Blogger:Etta Wilson
Location: Richmond, Virginia
Weather: 45 and sunny
I’m back at the seminary where my husband and I started our marriage. Serendipitously, we were given a room in the same building where we lived the first two years in our life together. This time we are participating in a conference entitled “What Is Imagination?”
Among other things that stir my brain, I am impressed by the way imagination and creativity can energize us. (“A ten-hour day is more likely to fill you than to drain you when you have a passion for the work,” said one textile artist.) Ah-ha, there’s another meaning to “resting” other than simply the cessation of activity. It’s reinvigorating. Some kinds of work energize our minds and spirits at least until our bodies demand attention.

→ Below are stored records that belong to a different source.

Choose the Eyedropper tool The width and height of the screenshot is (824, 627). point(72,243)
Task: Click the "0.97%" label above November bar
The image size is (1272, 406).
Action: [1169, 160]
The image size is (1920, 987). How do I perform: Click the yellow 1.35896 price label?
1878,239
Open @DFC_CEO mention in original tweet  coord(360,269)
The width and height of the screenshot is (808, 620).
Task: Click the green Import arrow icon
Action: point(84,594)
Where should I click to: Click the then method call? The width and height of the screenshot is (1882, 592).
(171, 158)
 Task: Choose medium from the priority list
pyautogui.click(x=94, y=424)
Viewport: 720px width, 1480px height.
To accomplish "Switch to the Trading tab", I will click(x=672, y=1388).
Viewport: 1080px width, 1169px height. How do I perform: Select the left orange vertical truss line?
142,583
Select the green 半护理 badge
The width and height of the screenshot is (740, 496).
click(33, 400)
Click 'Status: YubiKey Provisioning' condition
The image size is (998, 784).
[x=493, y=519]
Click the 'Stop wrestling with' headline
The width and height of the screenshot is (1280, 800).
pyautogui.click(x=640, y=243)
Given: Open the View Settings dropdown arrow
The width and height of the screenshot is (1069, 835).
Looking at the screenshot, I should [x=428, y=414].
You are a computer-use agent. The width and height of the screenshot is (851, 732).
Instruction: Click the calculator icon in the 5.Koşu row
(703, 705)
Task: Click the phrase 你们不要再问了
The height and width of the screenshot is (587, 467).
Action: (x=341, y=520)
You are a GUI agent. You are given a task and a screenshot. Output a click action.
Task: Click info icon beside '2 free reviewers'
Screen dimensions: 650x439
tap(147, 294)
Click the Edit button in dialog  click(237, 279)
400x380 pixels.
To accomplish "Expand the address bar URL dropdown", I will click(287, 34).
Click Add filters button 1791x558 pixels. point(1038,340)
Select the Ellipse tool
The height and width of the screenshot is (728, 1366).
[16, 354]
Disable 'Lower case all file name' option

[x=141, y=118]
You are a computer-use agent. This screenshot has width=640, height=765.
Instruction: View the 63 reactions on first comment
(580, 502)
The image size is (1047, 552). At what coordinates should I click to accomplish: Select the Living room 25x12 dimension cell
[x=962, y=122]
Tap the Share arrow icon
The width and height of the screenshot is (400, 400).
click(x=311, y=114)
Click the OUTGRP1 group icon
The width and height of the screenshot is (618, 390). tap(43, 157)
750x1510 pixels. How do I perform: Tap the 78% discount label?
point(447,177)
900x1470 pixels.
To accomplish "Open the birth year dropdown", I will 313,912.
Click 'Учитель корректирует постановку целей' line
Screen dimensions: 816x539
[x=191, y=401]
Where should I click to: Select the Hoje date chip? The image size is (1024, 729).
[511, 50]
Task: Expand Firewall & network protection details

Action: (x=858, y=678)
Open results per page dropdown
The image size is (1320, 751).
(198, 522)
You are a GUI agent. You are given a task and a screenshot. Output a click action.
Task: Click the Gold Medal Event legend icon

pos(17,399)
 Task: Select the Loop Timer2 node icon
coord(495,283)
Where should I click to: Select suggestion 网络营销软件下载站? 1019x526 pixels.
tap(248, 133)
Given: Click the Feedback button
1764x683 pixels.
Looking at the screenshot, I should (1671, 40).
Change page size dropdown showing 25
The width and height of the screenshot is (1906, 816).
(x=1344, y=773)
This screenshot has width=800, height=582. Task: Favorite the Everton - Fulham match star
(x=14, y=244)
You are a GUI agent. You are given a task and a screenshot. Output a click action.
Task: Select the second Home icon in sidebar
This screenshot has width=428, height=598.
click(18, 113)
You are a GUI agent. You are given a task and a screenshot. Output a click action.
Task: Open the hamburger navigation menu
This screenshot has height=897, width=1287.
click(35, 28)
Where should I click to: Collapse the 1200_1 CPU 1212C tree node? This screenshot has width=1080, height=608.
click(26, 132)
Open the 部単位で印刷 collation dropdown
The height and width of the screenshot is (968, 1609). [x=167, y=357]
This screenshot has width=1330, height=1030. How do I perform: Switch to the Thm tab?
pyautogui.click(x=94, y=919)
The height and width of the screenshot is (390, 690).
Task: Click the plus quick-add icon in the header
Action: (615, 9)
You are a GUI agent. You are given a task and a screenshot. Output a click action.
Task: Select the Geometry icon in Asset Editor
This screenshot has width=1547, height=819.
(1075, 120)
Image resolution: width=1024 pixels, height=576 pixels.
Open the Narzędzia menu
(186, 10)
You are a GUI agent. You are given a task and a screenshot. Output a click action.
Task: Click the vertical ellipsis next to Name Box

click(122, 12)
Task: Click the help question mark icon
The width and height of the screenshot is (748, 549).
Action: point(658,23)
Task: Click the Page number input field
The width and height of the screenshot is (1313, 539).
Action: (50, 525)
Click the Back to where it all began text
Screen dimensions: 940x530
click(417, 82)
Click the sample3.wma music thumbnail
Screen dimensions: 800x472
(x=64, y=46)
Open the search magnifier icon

But I was most interested in what I gleaned from the conference on the development of our styles of work and rest during childhood. Paul Harris, a professor of children’s psychology at Harvard, presented some interesting research, pointing out that around age 5 children adopt the language of Testimony or the language that leads to knowledge of things and people not present to the senses. They easily adopt language and beliefs about God, and by the age of 6, their belief in prayer begins to escalate rapidly.
Some of the questions this raised for me, and perhaps for you if you write for children, are:
What words do we want very young children to know?
How do we best encourage prayer among those six-year-olds?
What kind of fiction do we create for middle-graders who are growing up in a world we could hardly have imagined a few years ago?
No, I haven’t taken off on a totally unrelated point, though it may be tangential. This conference and the questions it raised made me think about the way children can energize us if we are absent from their world too long. Talking with them, answering their questions (“Who made God?”), laughing at their riddles, setting limits for them–all this can be really enriching if we don’t have too much of it day after day. If they know when bedtime comes, it’s time for sleep. And maybe for us as well–right after we jot down some notes on what we’ve learned from those who are from the Kingdom of Heaven.
Stephanie Reed
“What kind of fiction do we create for middle-graders who are growing up in a world we could hardly have imagined a few years ago?”
Reading fiction has always been my escape. To me, challenges for today’s kids are basically the same as challenges for kids who lived in the 1800’s–their security and safety are threatened. The source of the threat doesn’t matter. All kids long to be safe, secure, and loved. Firing their imaginations, giving kids a glimpse beyond today’s pain–that’s an honorable profession.
Michelle Ule
My then three-year-old was outside one day, just swinging away and watching the clouds, the dog trampling through the bushes nearby. From my guilty vantage point at the window, I thought, “He’s lonely. I should go outside and play with him!”
But then a little voice slipped into my brain: “Wait. He’s got his whole life to fill with people and events. Let him spend time outside with his imagination. That’s what he needs now.”
I filled my children’s lives with books and events, but also with down times to think and dream. All four like nothing better than to curl up with a book and disappear into a different place–possibly because they had plenty of time to practice when they were young. 🙂
Janet Grant
My mother taught me well about rest. Every night, like clockwork, I was sent to bed at the same time. But she also taught me I could play or rest after I finished my work. Uh, I guess she didn’t realize I would have a job in which my work never gets done.
kathleen damp wright
Spot on with the idea of connecting with kids. I teach 11-16 y.o. at a home school educational cooperative. It’s been a blast for me to keep off balance with their comments and to startle them with a few of my own. They are delighted with unvarnished statements, adults who like to play, and most still think they can save the world. Who am I to say, knowing they belong to a big God, that they won’t?
Etta Wilson
It’s a great week to be discussing children and reading. I’ve just seen ALA’s 2009 Newbery and Caldecott awards which were announced a few days ago. Tomorrow I’m heading out to find “The Graveyard Book” by Neil Gaiman (Newbery) and “The House in the Night” by Susan Swanson (Caldecott). Stay tuned! Etta
Gentle Reader
You can listen to Neil Gaiman read “The Graveyard” in its entirety on his website here: http://www.mousecircus.com/videotour.aspx
Even if you don’t want to listen to the whole thing, it’s worth listening to a bit to hear what an amazing reader he is.
There, I finally had something useful to offer after all this time in lurkdom. This has become one of my favorite blogs. I’m always amazed at how the thoughts and questions here are the very ones I had on my mind before clicking the link. Thank you!
I hope everyone will pardon me for using a screen name. My real name happens to be the same as the nom de plume of published author with a pile of steamy romances to her credit. I don’t think it wise to post here using my real name for your sakes and hers.
“What words do we want very young children to know?”
This is a very powerful question. The words we hear and learn in our earliest years are the ones that shape us in deep and mysterious ways, that stay with us for life. The words we hear spoken to us again and again seem to be the ones that stick, whether from Church or beloved stories read over and over, or phrases our parents and grandparents repeated to us.
One of my mother’s oft-repeated phrases that sticks with me: “only savages go without socks.”